§ **Task**
Copy the lines of the records below between the line containing "Image resolution: width=1913" and the line containing "wifi-icon is located", inclusive, with no changes.

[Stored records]
◆ ◆ ◆ ◆ ◆

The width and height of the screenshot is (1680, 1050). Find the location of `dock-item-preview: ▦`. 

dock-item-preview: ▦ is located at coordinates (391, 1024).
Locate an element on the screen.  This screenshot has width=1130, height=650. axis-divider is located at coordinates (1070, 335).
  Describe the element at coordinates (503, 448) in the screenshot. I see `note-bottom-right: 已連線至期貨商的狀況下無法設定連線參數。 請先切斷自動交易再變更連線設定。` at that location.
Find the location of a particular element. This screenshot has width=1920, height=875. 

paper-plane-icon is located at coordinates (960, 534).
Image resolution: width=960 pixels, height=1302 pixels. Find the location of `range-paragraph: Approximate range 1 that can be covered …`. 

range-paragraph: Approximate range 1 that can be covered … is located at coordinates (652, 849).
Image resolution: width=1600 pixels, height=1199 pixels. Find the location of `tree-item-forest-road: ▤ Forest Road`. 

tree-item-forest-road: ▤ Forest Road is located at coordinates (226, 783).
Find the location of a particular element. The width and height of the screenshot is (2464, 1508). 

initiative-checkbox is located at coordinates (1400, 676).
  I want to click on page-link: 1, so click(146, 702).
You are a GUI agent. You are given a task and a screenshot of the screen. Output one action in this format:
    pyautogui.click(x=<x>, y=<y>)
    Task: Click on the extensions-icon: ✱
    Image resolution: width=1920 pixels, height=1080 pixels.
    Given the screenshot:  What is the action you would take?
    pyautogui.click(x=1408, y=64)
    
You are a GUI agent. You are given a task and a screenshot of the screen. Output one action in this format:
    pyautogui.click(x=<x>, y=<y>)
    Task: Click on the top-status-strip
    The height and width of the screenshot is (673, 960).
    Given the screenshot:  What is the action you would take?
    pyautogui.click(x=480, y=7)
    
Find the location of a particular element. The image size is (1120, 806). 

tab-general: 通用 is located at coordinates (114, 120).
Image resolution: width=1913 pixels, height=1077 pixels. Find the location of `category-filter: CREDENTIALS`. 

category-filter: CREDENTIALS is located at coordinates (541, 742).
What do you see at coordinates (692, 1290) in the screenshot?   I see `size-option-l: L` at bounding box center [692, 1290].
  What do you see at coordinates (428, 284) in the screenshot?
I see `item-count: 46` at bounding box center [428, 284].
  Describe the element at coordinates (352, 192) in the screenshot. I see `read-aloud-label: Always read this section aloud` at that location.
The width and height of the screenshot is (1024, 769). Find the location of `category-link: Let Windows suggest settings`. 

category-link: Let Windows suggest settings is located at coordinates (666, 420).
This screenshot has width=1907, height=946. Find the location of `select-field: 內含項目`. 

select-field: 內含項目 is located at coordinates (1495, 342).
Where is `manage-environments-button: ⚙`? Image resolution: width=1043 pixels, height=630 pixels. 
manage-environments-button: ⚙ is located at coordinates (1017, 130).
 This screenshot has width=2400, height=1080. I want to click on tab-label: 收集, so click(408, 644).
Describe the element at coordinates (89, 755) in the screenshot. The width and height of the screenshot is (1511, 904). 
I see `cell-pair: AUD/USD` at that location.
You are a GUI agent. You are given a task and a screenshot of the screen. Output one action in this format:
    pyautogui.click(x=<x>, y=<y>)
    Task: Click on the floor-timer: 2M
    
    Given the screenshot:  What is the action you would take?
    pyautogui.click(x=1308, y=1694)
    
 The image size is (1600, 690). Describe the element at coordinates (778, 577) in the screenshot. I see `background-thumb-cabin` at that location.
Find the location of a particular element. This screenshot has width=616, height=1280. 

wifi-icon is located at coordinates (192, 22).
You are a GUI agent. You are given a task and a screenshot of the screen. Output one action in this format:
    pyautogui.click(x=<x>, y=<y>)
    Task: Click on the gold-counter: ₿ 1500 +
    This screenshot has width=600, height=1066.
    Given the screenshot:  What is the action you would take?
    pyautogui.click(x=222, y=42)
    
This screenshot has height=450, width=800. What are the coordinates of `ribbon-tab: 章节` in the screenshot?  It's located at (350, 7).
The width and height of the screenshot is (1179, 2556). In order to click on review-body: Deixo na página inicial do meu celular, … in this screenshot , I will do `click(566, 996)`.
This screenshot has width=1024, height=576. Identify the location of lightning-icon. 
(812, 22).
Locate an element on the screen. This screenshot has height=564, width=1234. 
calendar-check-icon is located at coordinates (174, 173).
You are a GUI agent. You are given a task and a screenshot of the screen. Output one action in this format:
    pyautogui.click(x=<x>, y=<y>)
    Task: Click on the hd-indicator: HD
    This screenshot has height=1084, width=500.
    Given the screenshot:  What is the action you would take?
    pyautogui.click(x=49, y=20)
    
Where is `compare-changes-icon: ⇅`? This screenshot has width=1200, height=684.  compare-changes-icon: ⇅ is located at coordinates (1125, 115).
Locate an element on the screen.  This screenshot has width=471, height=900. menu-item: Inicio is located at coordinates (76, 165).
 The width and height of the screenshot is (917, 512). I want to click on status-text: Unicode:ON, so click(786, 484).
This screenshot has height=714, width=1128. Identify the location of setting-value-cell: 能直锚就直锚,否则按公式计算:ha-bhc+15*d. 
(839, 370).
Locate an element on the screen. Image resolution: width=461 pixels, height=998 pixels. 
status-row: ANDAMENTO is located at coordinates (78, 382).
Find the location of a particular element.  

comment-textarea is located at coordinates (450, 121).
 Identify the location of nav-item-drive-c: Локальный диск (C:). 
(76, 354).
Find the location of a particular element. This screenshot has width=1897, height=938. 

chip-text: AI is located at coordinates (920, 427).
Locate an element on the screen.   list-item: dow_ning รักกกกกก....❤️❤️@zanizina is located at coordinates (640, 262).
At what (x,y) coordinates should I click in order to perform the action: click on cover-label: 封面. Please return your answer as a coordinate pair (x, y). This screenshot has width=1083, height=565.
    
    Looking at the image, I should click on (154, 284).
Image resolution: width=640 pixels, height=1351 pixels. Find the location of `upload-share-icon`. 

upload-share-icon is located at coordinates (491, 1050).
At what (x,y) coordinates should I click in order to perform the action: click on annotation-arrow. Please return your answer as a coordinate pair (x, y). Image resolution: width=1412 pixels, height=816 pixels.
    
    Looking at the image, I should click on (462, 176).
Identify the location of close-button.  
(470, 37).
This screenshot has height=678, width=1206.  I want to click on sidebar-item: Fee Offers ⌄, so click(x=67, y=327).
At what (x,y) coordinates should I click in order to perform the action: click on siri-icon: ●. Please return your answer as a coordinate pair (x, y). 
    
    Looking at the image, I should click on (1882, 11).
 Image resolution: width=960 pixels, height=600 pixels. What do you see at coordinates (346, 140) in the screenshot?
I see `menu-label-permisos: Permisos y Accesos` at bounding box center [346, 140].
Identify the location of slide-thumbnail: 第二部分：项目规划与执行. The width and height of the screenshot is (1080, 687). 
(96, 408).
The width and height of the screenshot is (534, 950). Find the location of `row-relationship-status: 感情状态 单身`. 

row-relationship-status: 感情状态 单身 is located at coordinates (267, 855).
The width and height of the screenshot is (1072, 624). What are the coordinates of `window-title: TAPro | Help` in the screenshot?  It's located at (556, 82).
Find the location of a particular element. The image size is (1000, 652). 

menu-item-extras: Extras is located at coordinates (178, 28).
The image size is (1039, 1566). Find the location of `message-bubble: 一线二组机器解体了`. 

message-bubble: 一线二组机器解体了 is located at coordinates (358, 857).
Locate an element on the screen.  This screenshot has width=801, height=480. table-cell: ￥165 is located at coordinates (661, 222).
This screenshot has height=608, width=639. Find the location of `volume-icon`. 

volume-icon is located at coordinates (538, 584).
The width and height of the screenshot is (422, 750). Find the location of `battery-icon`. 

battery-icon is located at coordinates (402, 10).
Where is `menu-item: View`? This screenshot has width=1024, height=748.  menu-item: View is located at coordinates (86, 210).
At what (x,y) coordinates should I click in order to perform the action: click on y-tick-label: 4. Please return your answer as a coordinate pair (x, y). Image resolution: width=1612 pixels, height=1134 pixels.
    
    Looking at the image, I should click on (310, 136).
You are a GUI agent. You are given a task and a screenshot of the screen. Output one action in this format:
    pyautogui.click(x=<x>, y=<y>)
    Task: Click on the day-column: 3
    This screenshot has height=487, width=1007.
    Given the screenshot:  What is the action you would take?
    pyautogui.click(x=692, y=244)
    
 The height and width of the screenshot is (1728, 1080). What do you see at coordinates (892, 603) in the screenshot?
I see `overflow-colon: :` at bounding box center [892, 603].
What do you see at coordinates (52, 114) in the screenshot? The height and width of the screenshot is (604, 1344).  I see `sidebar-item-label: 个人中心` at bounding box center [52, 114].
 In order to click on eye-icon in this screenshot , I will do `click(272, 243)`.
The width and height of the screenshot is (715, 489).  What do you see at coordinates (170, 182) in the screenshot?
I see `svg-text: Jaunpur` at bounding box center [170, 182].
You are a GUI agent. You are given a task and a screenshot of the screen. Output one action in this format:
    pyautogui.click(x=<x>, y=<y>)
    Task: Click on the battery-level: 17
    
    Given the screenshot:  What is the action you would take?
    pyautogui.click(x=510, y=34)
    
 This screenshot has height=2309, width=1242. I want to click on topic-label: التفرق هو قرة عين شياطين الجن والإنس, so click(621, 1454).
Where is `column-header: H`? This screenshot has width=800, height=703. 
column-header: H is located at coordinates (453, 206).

◆ ◆ ◆ ◆ ◆

§ **Reply to the exercise**
Image resolution: width=1913 pixels, height=1077 pixels. Find the location of `category-filter: CREDENTIALS`. 

category-filter: CREDENTIALS is located at coordinates (541, 742).
What do you see at coordinates (692, 1290) in the screenshot?   I see `size-option-l: L` at bounding box center [692, 1290].
  What do you see at coordinates (428, 284) in the screenshot?
I see `item-count: 46` at bounding box center [428, 284].
  Describe the element at coordinates (352, 192) in the screenshot. I see `read-aloud-label: Always read this section aloud` at that location.
The width and height of the screenshot is (1024, 769). Find the location of `category-link: Let Windows suggest settings`. 

category-link: Let Windows suggest settings is located at coordinates (666, 420).
This screenshot has width=1907, height=946. Find the location of `select-field: 內含項目`. 

select-field: 內含項目 is located at coordinates (1495, 342).
Where is `manage-environments-button: ⚙`? Image resolution: width=1043 pixels, height=630 pixels. 
manage-environments-button: ⚙ is located at coordinates (1017, 130).
 This screenshot has width=2400, height=1080. I want to click on tab-label: 收集, so click(408, 644).
Describe the element at coordinates (89, 755) in the screenshot. The width and height of the screenshot is (1511, 904). 
I see `cell-pair: AUD/USD` at that location.
You are a GUI agent. You are given a task and a screenshot of the screen. Output one action in this format:
    pyautogui.click(x=<x>, y=<y>)
    Task: Click on the floor-timer: 2M
    
    Given the screenshot:  What is the action you would take?
    pyautogui.click(x=1308, y=1694)
    
 The image size is (1600, 690). Describe the element at coordinates (778, 577) in the screenshot. I see `background-thumb-cabin` at that location.
Find the location of a particular element. This screenshot has width=616, height=1280. 

wifi-icon is located at coordinates (192, 22).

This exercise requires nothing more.